++++ RAW RECORDS ++++
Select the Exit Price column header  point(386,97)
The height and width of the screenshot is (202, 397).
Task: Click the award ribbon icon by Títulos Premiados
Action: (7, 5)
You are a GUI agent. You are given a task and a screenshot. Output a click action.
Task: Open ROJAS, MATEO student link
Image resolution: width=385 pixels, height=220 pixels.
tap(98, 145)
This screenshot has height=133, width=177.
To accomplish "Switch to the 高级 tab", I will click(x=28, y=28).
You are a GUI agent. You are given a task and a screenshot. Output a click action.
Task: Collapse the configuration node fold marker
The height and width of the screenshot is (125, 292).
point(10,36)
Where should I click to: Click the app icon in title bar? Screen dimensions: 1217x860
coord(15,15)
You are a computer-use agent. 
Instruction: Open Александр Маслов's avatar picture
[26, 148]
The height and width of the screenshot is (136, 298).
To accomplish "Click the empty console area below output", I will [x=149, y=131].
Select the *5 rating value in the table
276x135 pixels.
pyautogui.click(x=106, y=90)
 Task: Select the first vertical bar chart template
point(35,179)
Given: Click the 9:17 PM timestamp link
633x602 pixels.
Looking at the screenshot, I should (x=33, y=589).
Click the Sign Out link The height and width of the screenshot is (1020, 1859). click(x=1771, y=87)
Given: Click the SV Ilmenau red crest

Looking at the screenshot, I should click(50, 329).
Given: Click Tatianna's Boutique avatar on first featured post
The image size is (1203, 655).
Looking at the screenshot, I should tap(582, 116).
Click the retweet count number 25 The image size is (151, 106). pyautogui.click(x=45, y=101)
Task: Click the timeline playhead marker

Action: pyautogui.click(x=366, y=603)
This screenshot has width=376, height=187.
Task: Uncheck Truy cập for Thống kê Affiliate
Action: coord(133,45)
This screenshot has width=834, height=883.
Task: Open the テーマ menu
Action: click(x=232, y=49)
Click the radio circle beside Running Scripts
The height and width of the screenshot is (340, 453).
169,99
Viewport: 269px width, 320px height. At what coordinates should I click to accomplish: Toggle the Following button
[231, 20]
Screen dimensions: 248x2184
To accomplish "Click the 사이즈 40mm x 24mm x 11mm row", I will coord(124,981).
++++
**GIVEN INSTRUCTION**
Which lines in the rows above contain the word "point"? Copy each of them in full.

**CORRECT RESPONSE**
Select the Exit Price column header  point(386,97)
point(10,36)
point(35,179)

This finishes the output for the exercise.